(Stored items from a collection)
++++++++

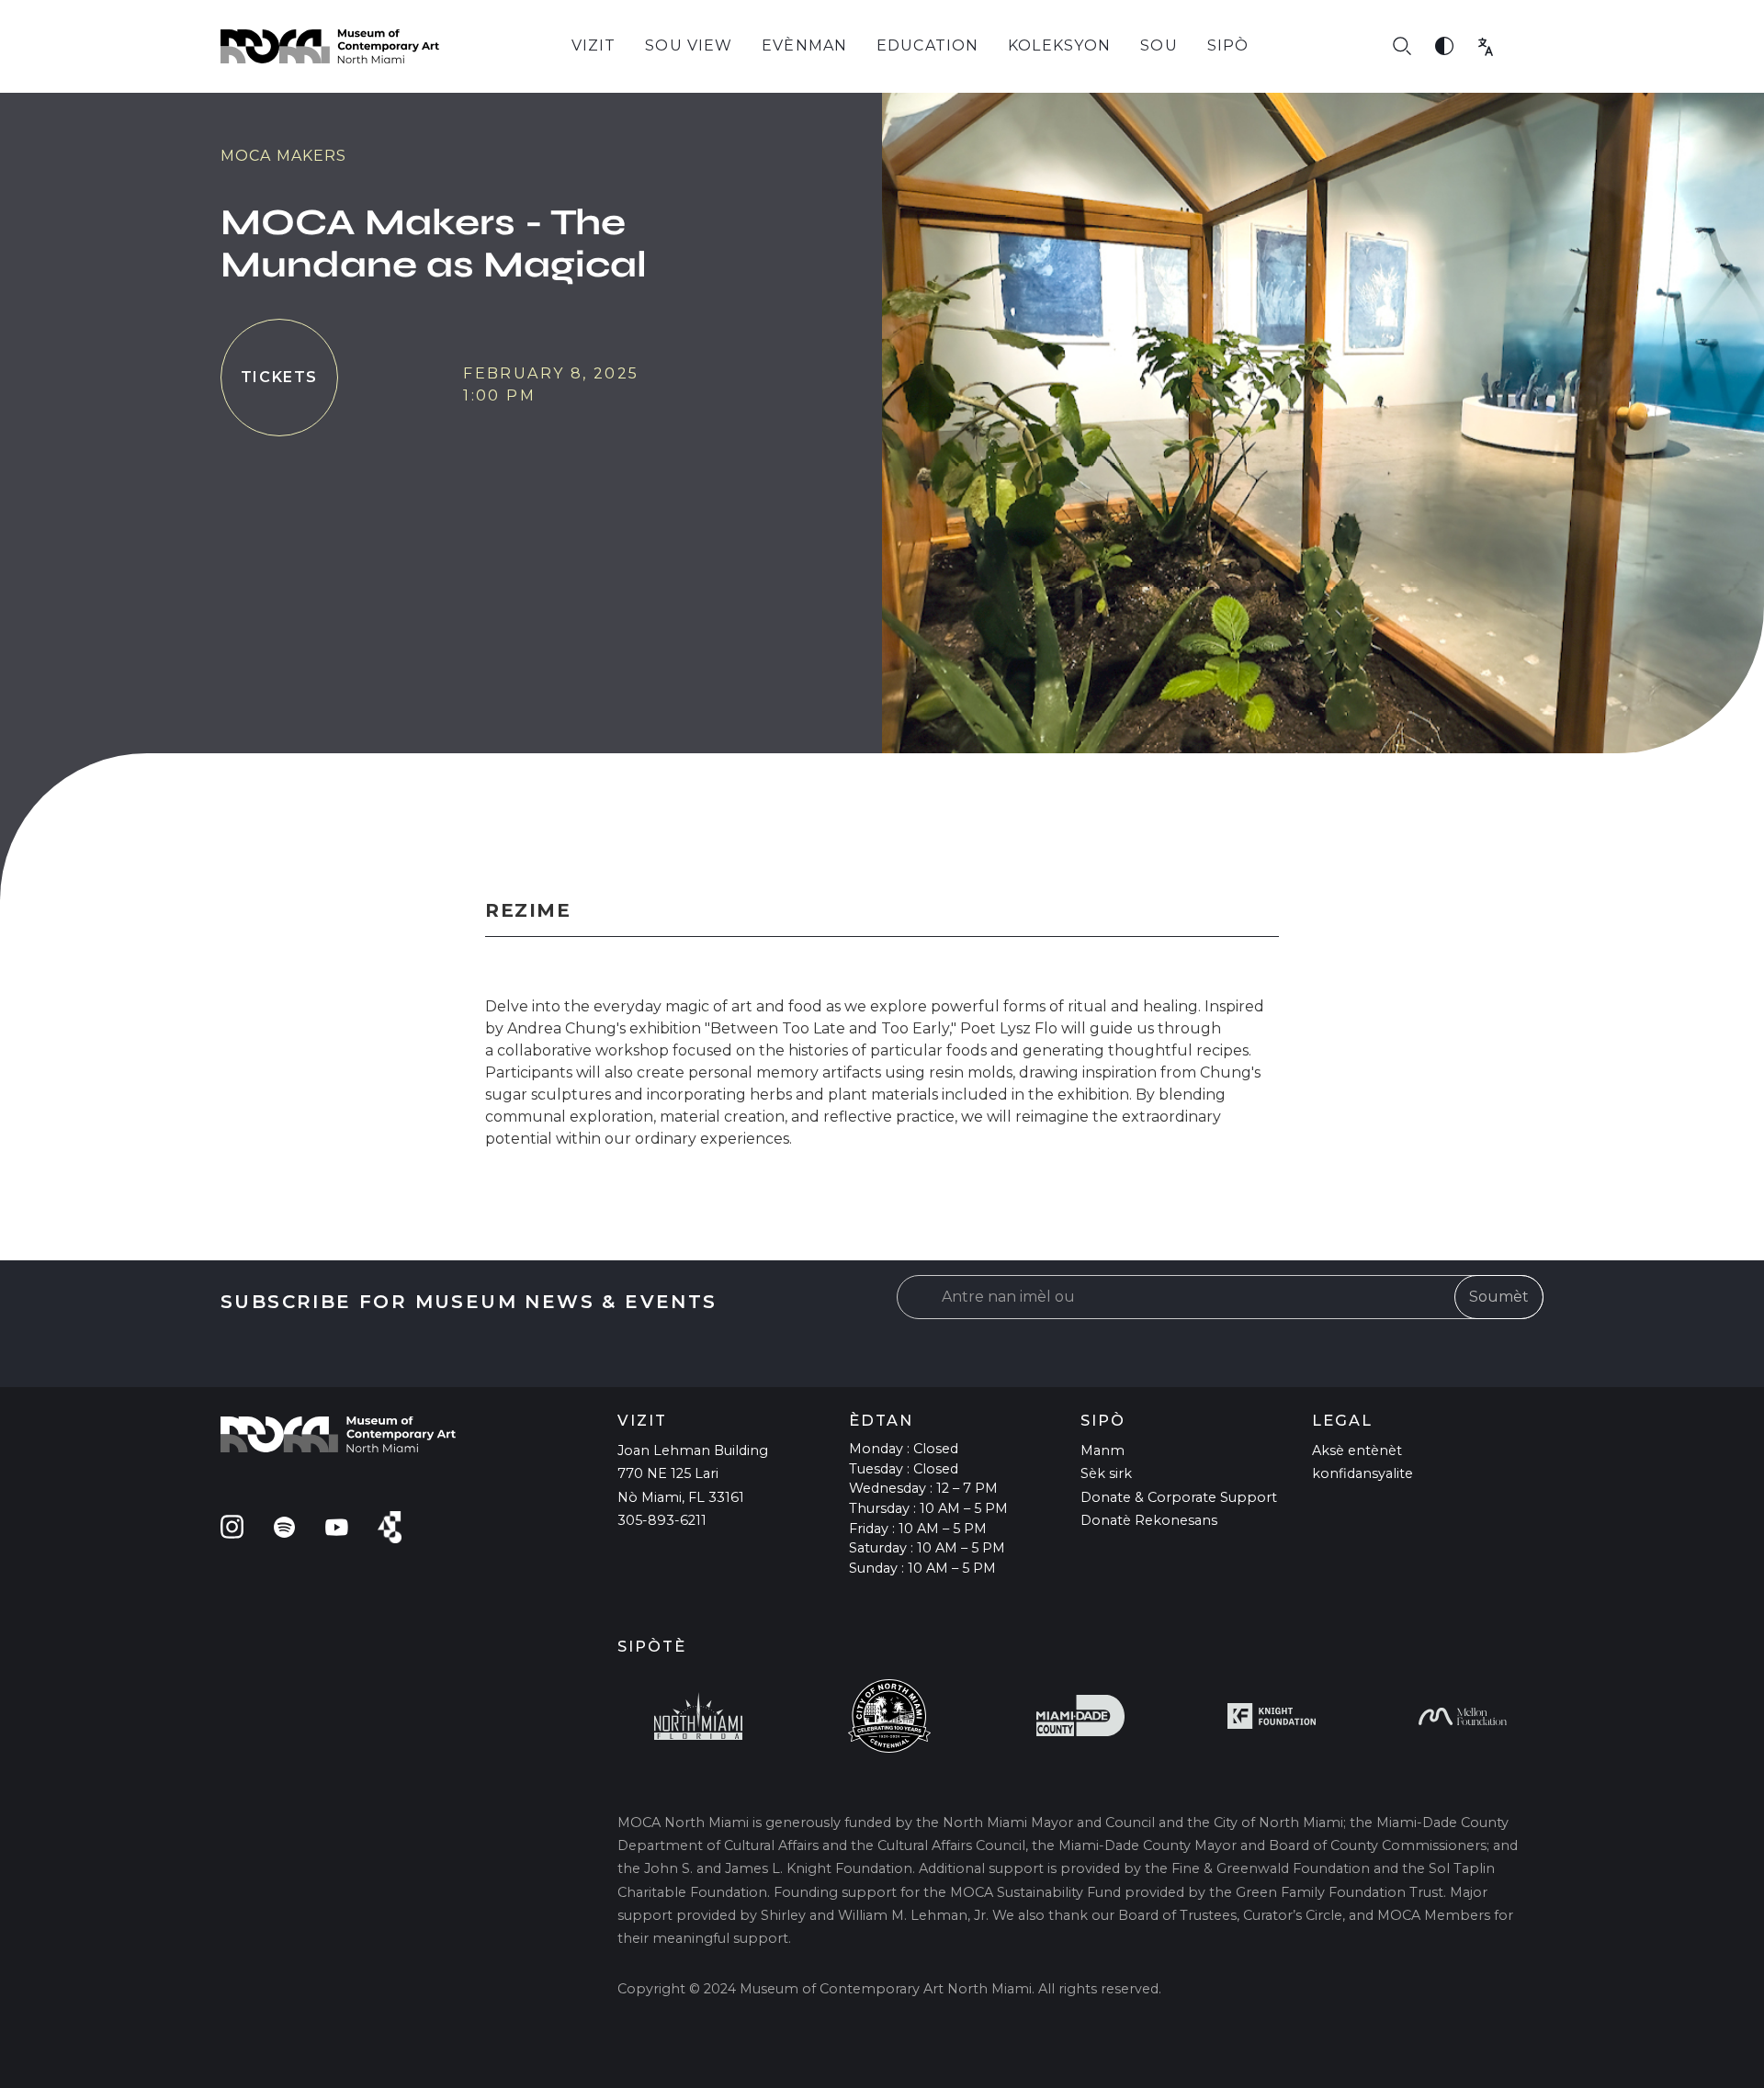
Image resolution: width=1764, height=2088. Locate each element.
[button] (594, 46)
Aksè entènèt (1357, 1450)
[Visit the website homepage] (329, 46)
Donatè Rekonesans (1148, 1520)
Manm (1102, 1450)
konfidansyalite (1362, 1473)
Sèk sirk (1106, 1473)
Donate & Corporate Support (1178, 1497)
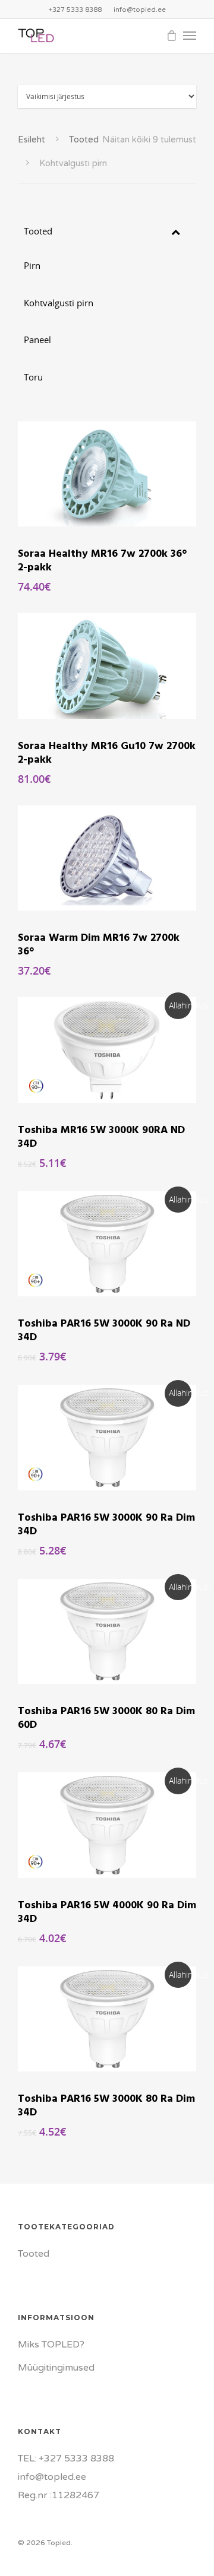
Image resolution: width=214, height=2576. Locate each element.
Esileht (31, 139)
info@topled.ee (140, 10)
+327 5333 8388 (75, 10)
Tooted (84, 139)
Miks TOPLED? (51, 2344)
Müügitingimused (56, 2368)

++++++++

> **EXERCISE DESCRIPTION**
Each of the entries above must be output exactly, with none of the pictures.

> **RESPONSE**
Image resolution: width=1764, height=2088. Locate each element.
[button] (594, 46)
Aksè entènèt (1357, 1450)
[Visit the website homepage] (329, 46)
Donatè Rekonesans (1148, 1520)
Manm (1102, 1450)
konfidansyalite (1362, 1473)
Sèk sirk (1106, 1473)
Donate & Corporate Support (1178, 1497)
Image resolution: width=214, height=2576. Locate each element.
Esileht (31, 139)
info@topled.ee (140, 10)
+327 5333 8388 (75, 10)
Tooted (84, 139)
Miks TOPLED? (51, 2344)
Müügitingimused (56, 2368)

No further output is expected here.